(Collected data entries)
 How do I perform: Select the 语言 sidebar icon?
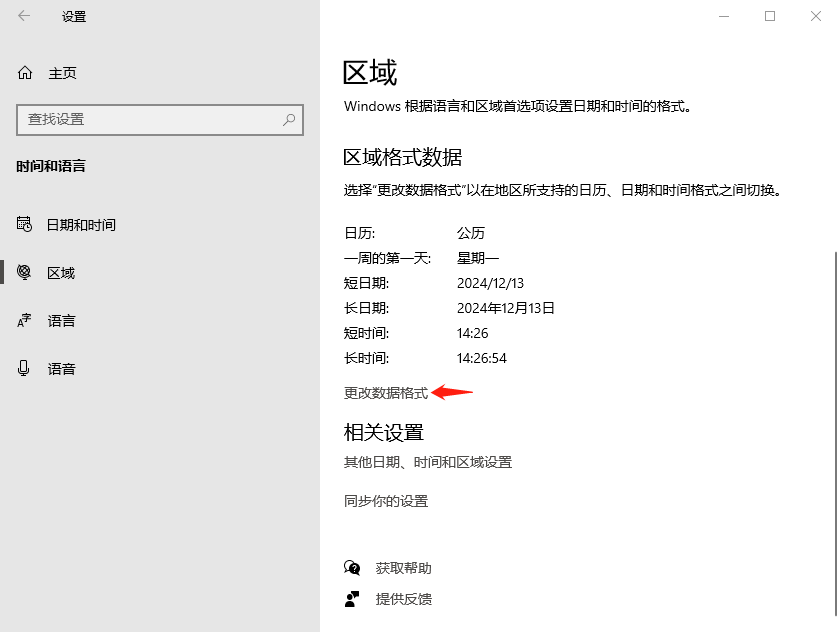point(25,320)
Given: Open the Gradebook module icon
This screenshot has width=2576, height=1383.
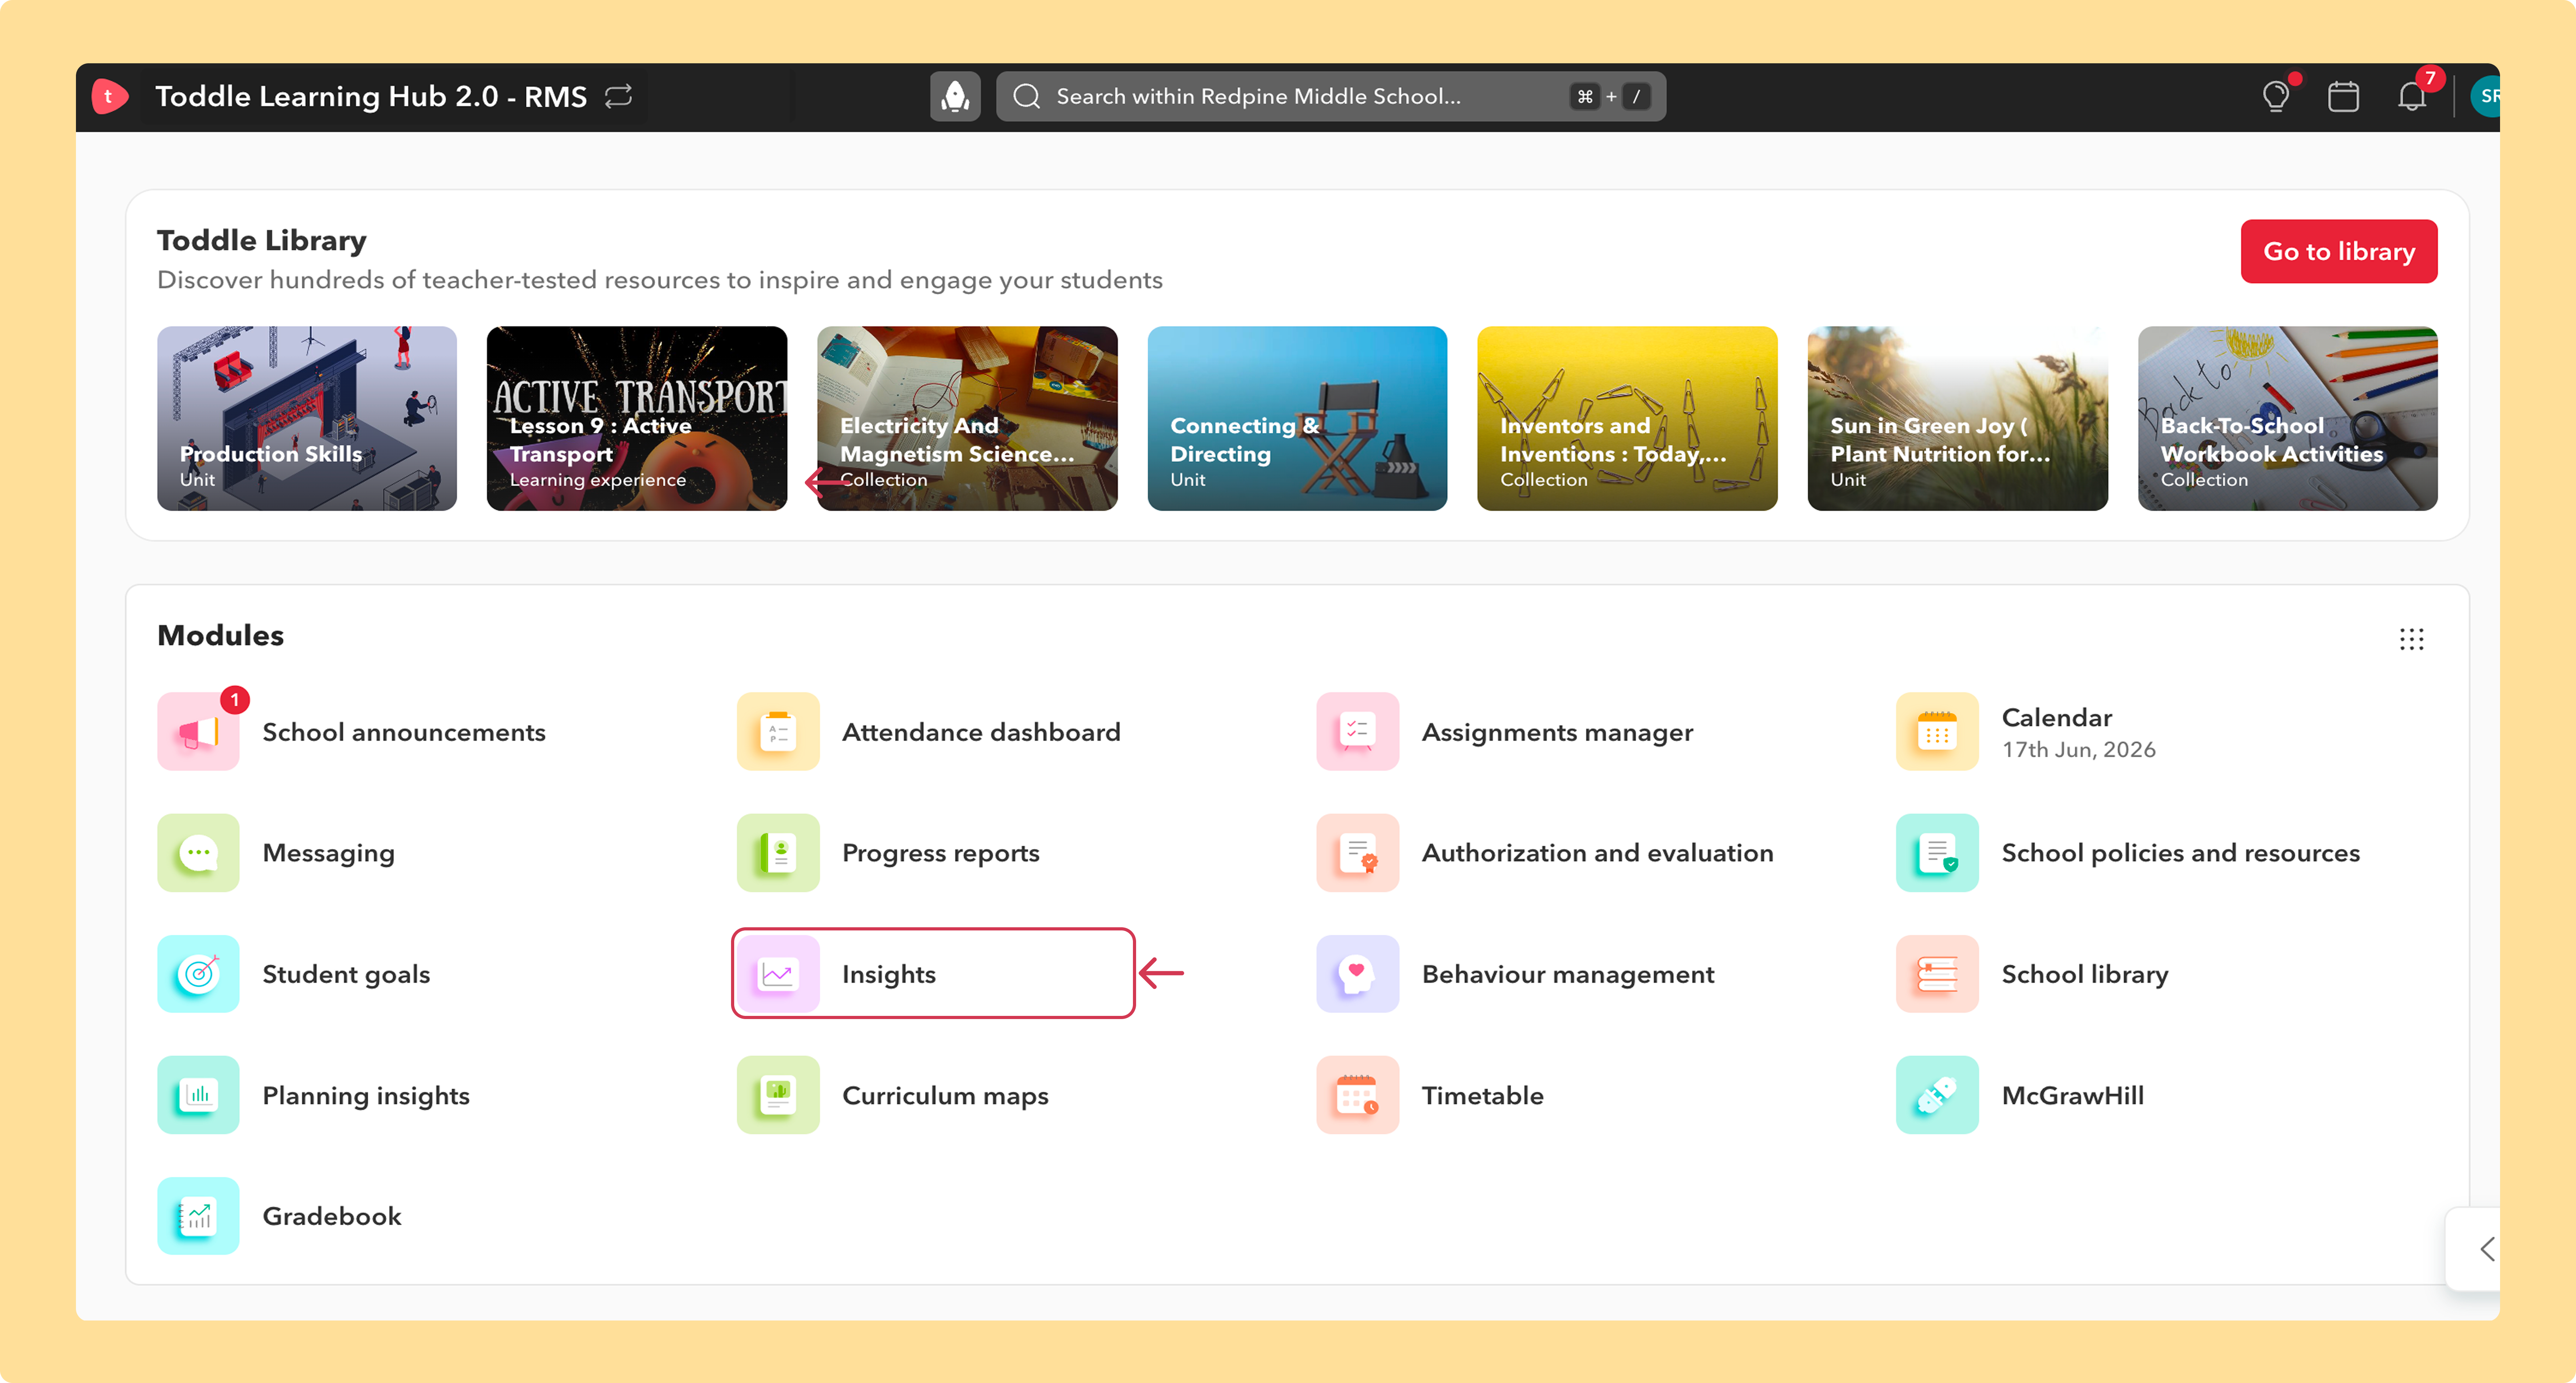Looking at the screenshot, I should [198, 1216].
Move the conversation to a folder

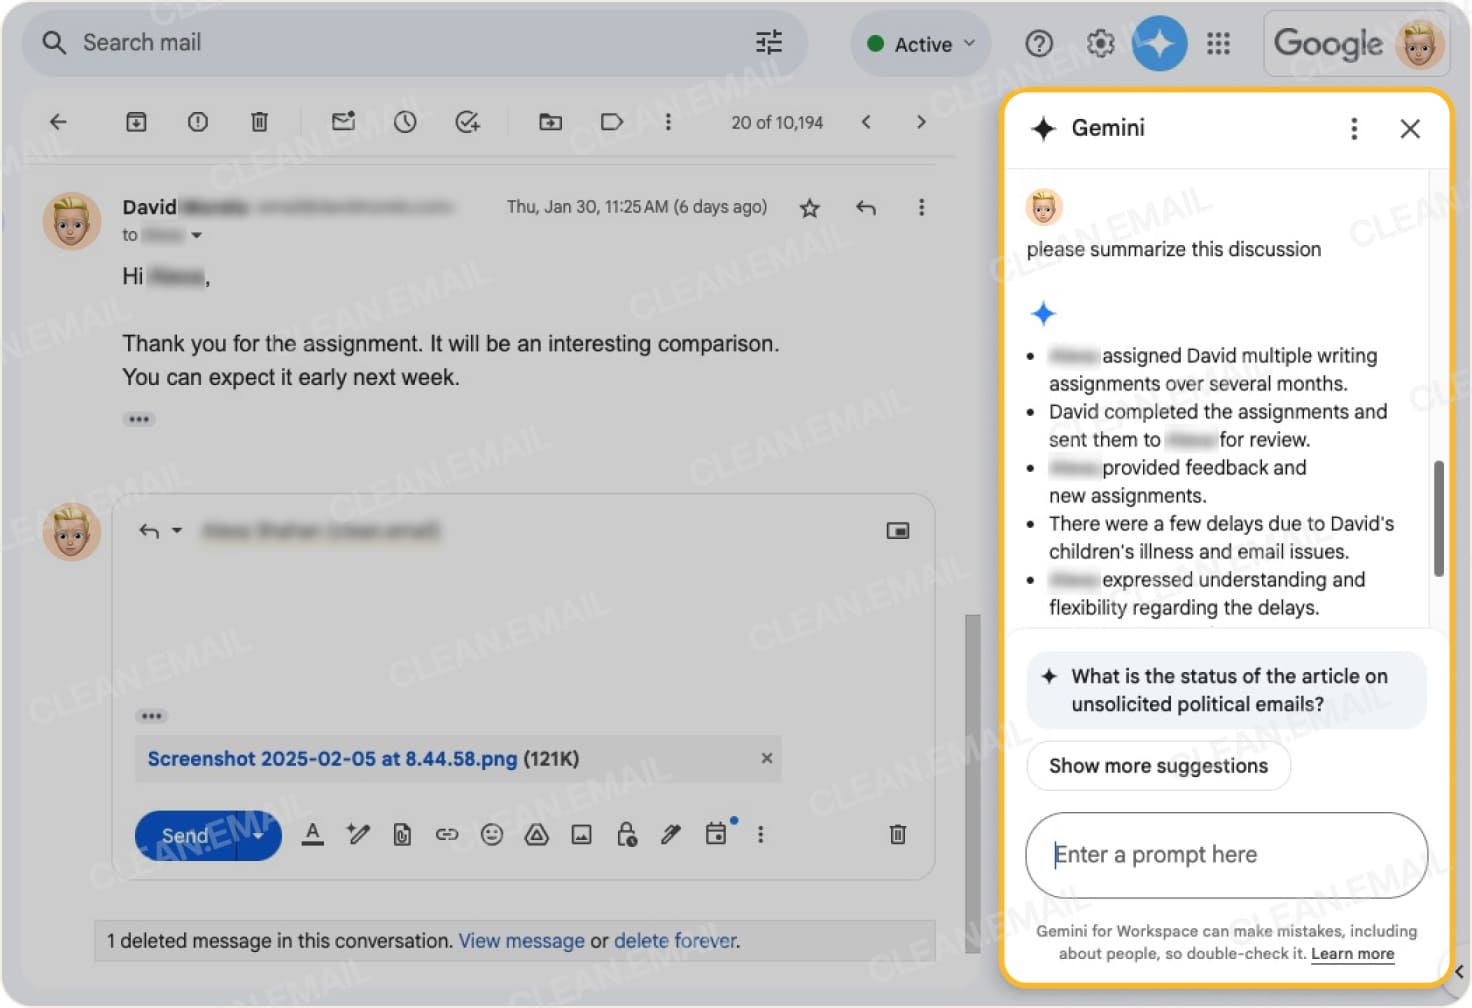550,121
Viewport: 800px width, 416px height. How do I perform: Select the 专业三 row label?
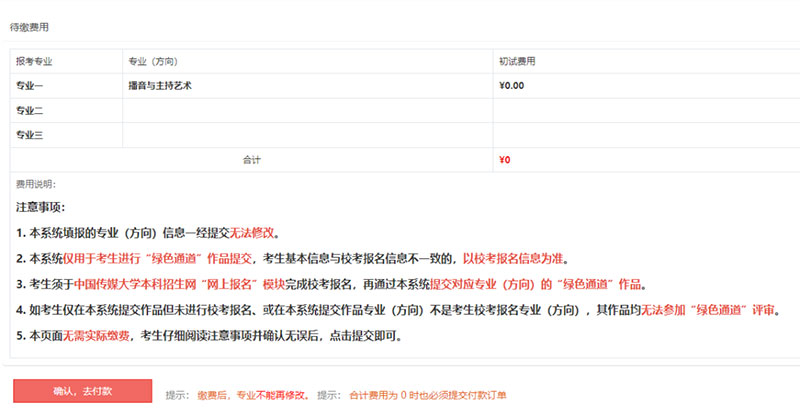[30, 134]
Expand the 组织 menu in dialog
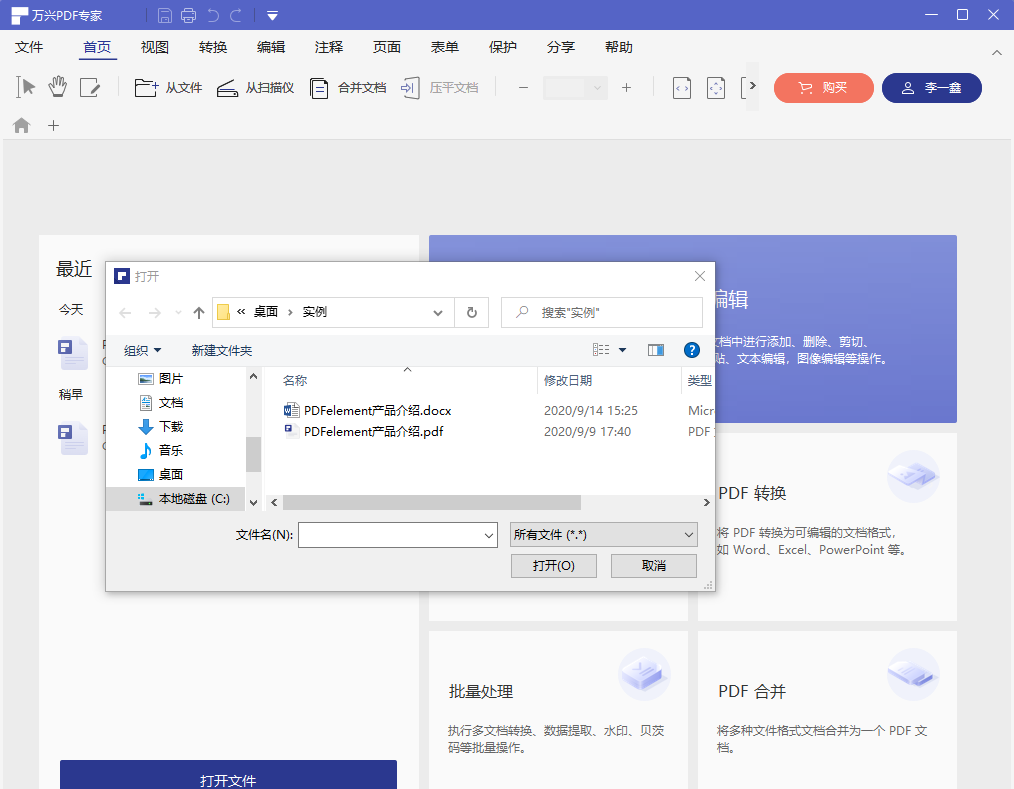1014x789 pixels. tap(141, 350)
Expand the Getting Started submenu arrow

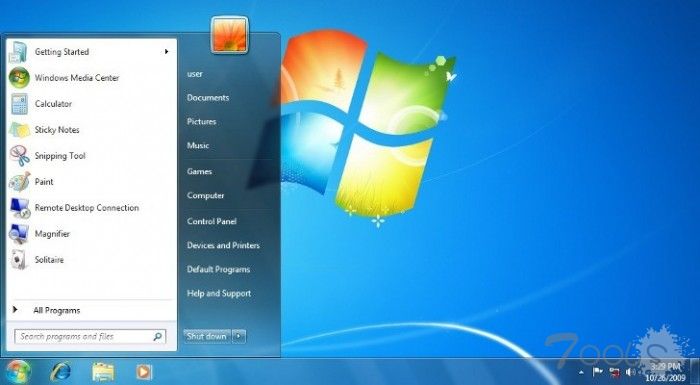coord(166,52)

◆ EXERCISE PROMPT
Without the pictures, copy out all the records above exactly.

◆ TASK ANSWER
 How do I perform: Select the 语言 sidebar icon?
point(25,320)
Given: Open the Gradebook module icon
This screenshot has width=2576, height=1383.
Looking at the screenshot, I should [198, 1216].
Move the conversation to a folder

550,121
Viewport: 800px width, 416px height. How do I perform: Select the 专业三 row label?
[30, 134]
Expand the 组织 menu in dialog
1014x789 pixels. tap(141, 350)
Expand the Getting Started submenu arrow

coord(166,52)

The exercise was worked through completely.